## Saved data entries

↓

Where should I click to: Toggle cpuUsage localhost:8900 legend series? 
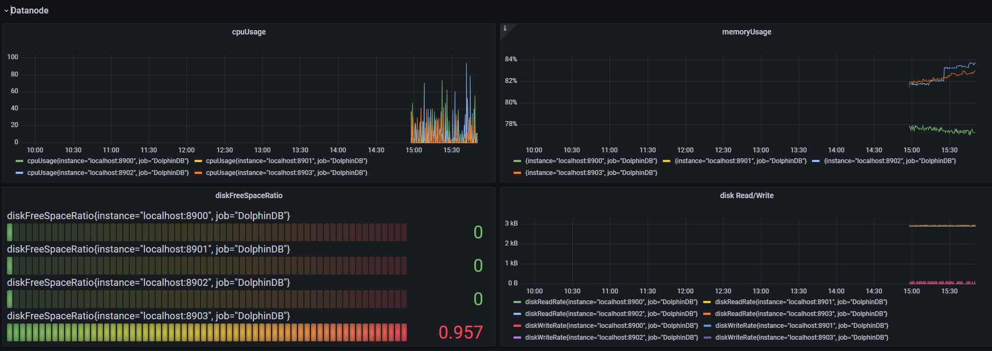click(x=108, y=161)
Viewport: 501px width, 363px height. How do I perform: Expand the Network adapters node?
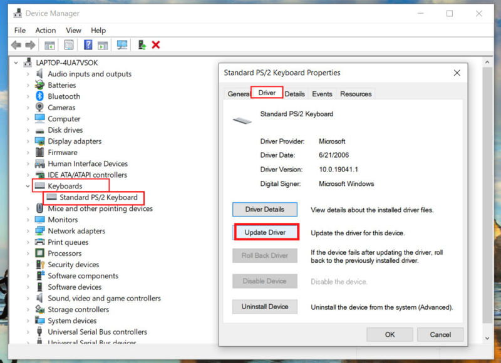(x=28, y=231)
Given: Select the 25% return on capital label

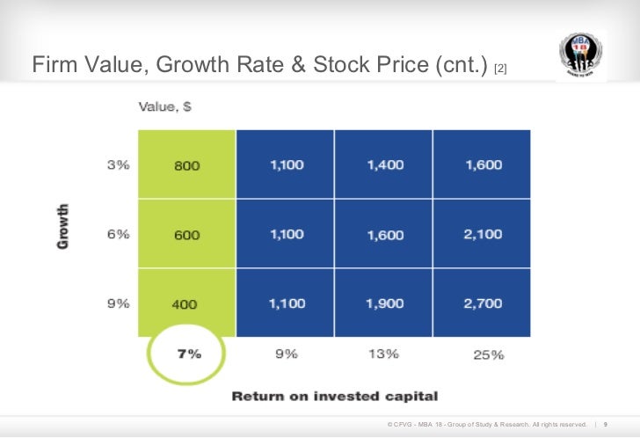Looking at the screenshot, I should pos(489,354).
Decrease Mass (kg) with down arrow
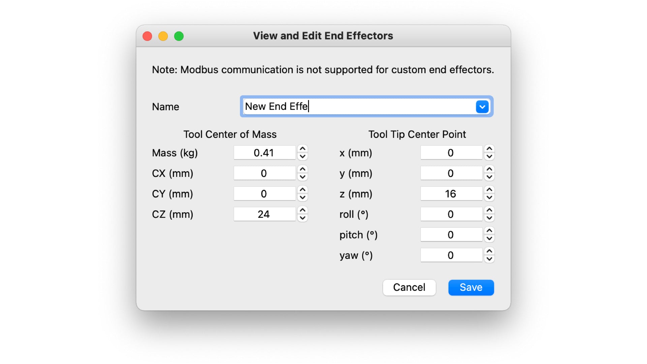This screenshot has width=647, height=364. click(303, 157)
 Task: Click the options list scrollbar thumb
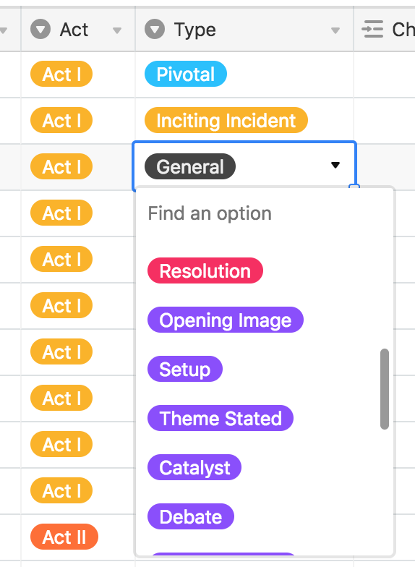tap(385, 389)
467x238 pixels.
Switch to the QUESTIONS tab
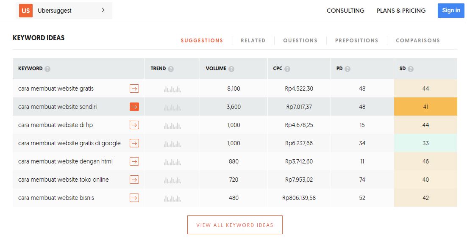click(x=300, y=41)
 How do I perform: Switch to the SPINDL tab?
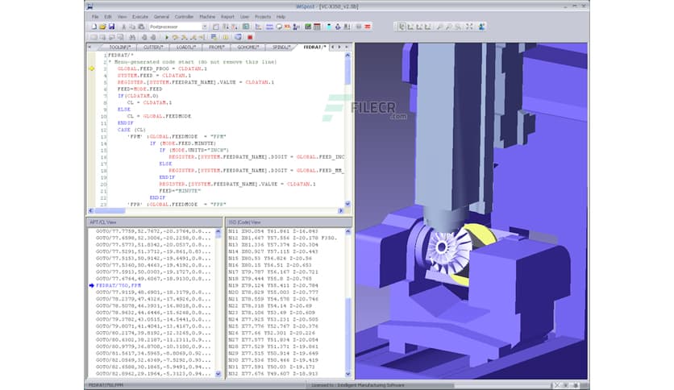[x=280, y=48]
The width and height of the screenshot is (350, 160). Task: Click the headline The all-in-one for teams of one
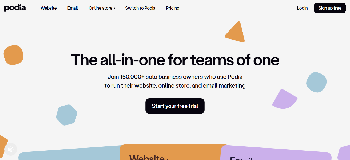[175, 60]
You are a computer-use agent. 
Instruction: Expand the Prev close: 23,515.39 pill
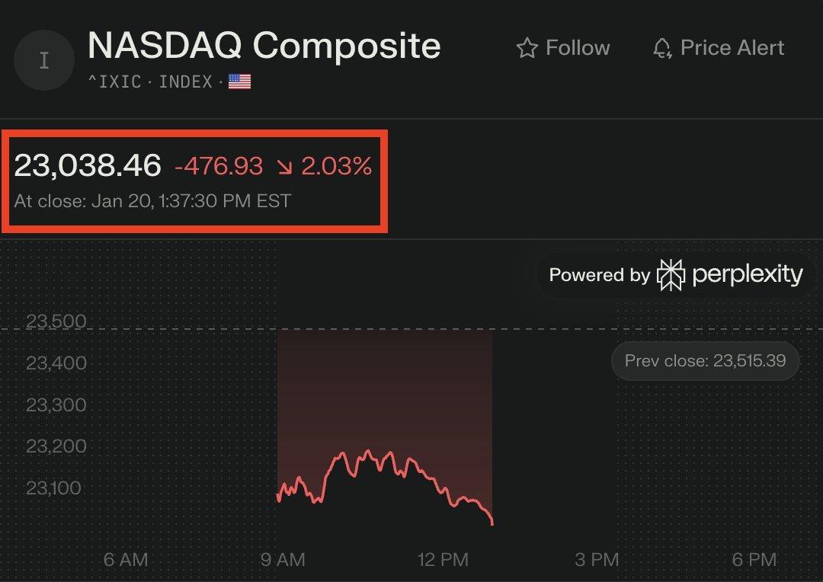tap(705, 360)
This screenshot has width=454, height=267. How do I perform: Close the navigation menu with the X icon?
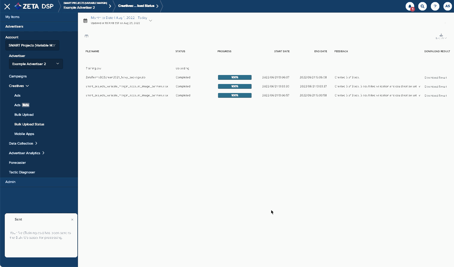[7, 6]
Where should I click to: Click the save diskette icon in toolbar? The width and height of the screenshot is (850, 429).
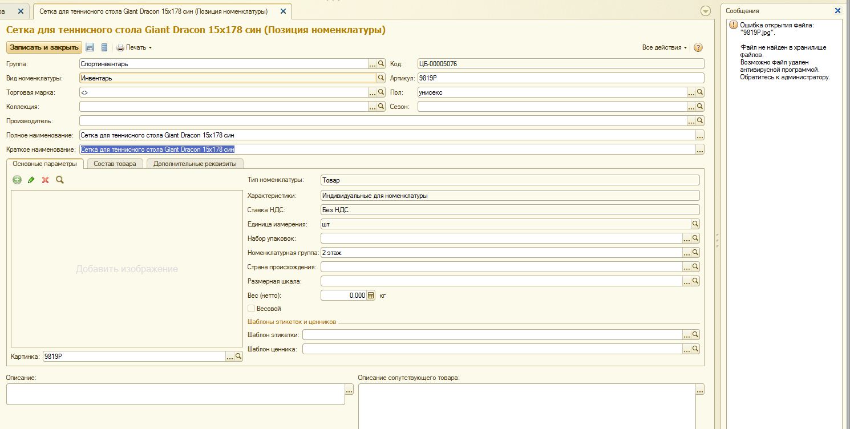(90, 47)
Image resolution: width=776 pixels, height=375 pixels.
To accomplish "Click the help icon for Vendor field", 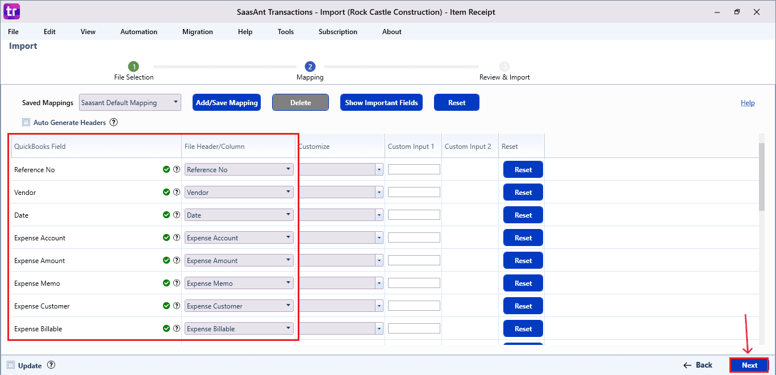I will [176, 192].
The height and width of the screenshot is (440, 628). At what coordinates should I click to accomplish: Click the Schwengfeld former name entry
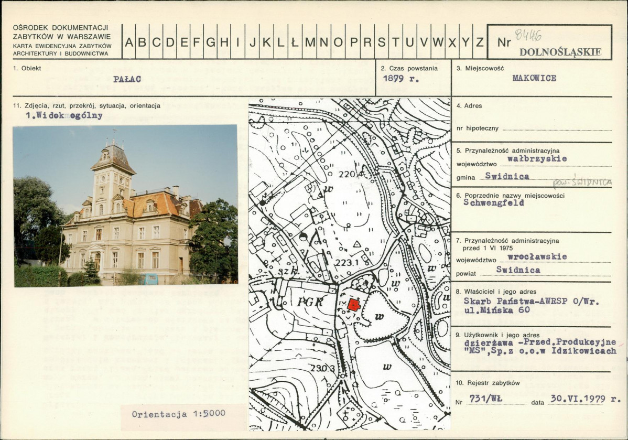(494, 203)
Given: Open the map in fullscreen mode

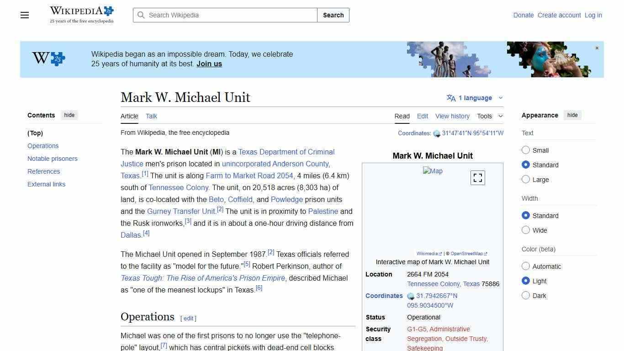Looking at the screenshot, I should 477,178.
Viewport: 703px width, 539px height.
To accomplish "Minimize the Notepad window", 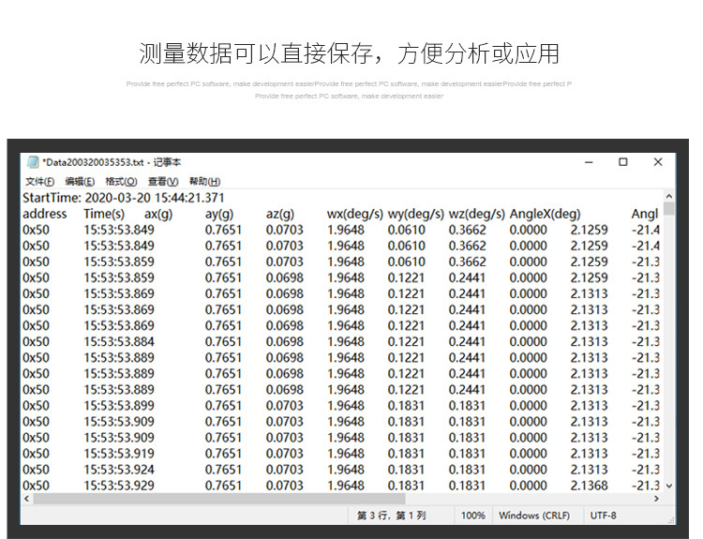I will click(x=589, y=162).
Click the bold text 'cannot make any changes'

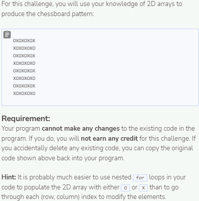click(x=81, y=129)
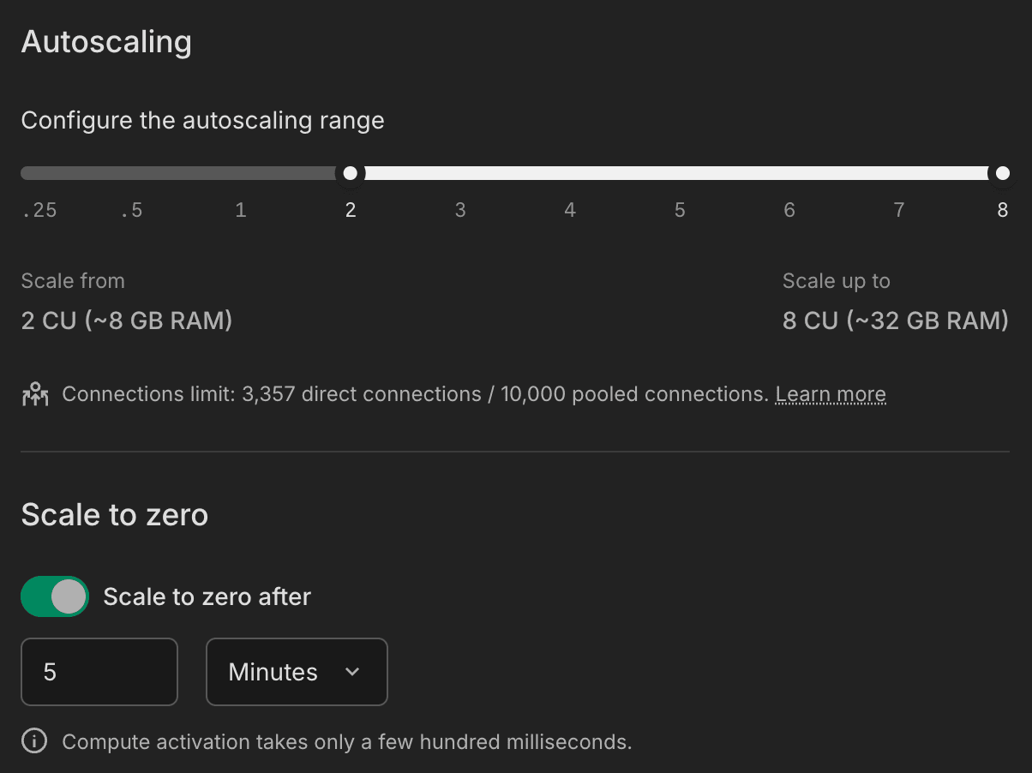Toggle the "Scale to zero after" switch

tap(54, 596)
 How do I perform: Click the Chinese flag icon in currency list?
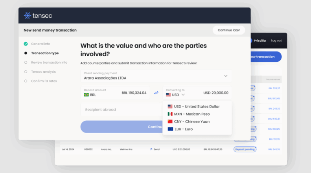[x=170, y=121]
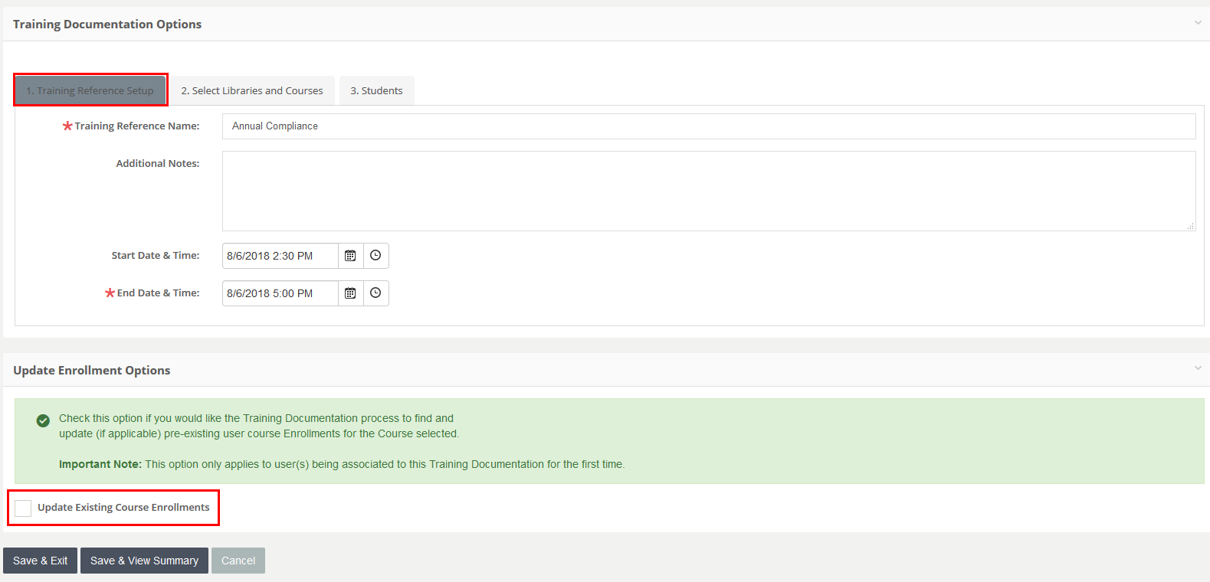Viewport: 1210px width, 582px height.
Task: Grab the Additional Notes resize handle
Action: coord(1190,226)
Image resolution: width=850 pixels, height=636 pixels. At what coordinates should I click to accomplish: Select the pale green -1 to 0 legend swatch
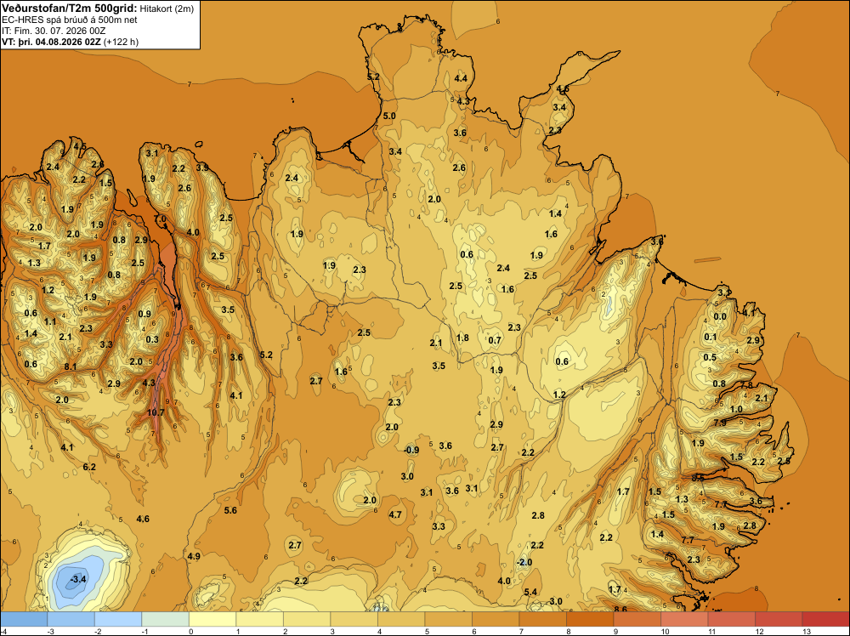[x=166, y=619]
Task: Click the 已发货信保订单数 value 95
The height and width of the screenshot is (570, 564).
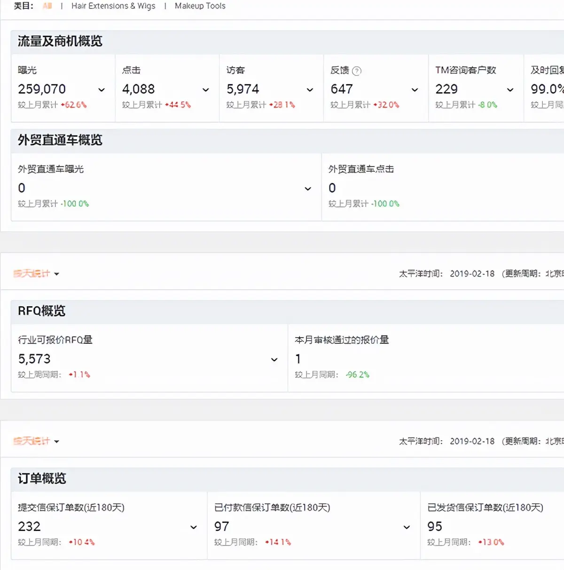Action: tap(435, 527)
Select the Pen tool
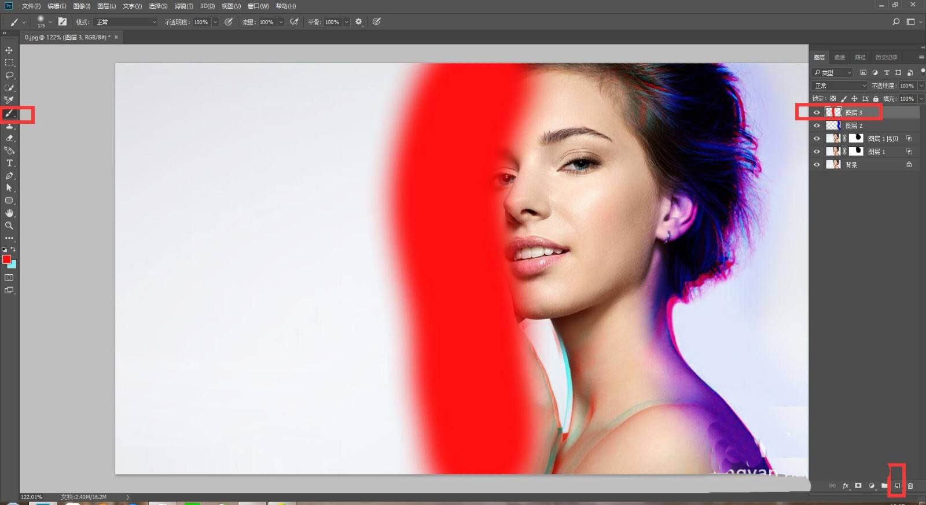This screenshot has width=926, height=505. 9,176
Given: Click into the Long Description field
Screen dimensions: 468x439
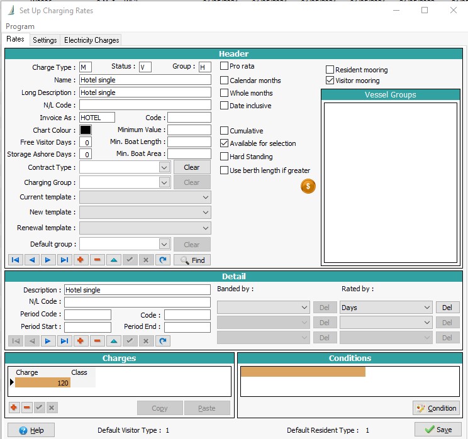Looking at the screenshot, I should click(145, 92).
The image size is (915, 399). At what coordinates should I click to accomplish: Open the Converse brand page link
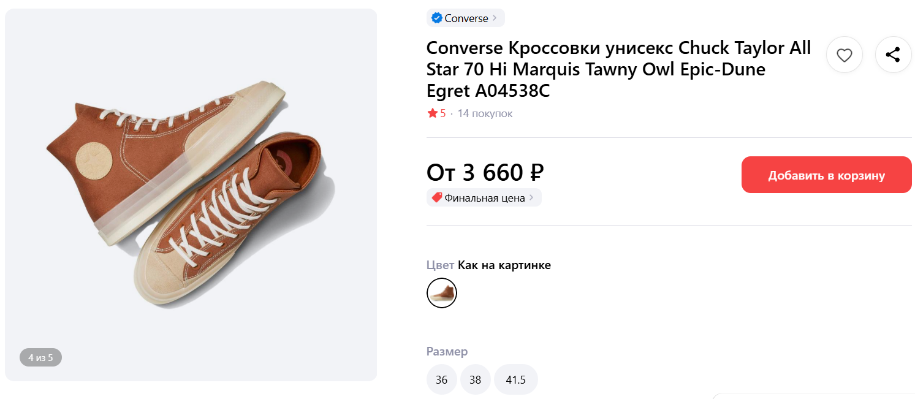tap(466, 18)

↑

## WHAT IS EXPECTED
Look above for the line containing "Image resolution: width=850", then retype it and each line after it to the end of the records, exactly and without pictures.

## ANSWER TO THIS EXERCISE
Image resolution: width=850 pixels, height=636 pixels. At what coordinates should I click to accomplish: Select the pale green -1 to 0 legend swatch
[x=166, y=619]
Task: Click the 已发货信保订单数 value 95
The height and width of the screenshot is (570, 564).
Action: tap(435, 527)
Select the Pen tool
This screenshot has width=926, height=505. 9,176
Given: Click into the Long Description field
Screen dimensions: 468x439
Looking at the screenshot, I should click(145, 92).
The image size is (915, 399). At what coordinates should I click to accomplish: Open the Converse brand page link
tap(466, 18)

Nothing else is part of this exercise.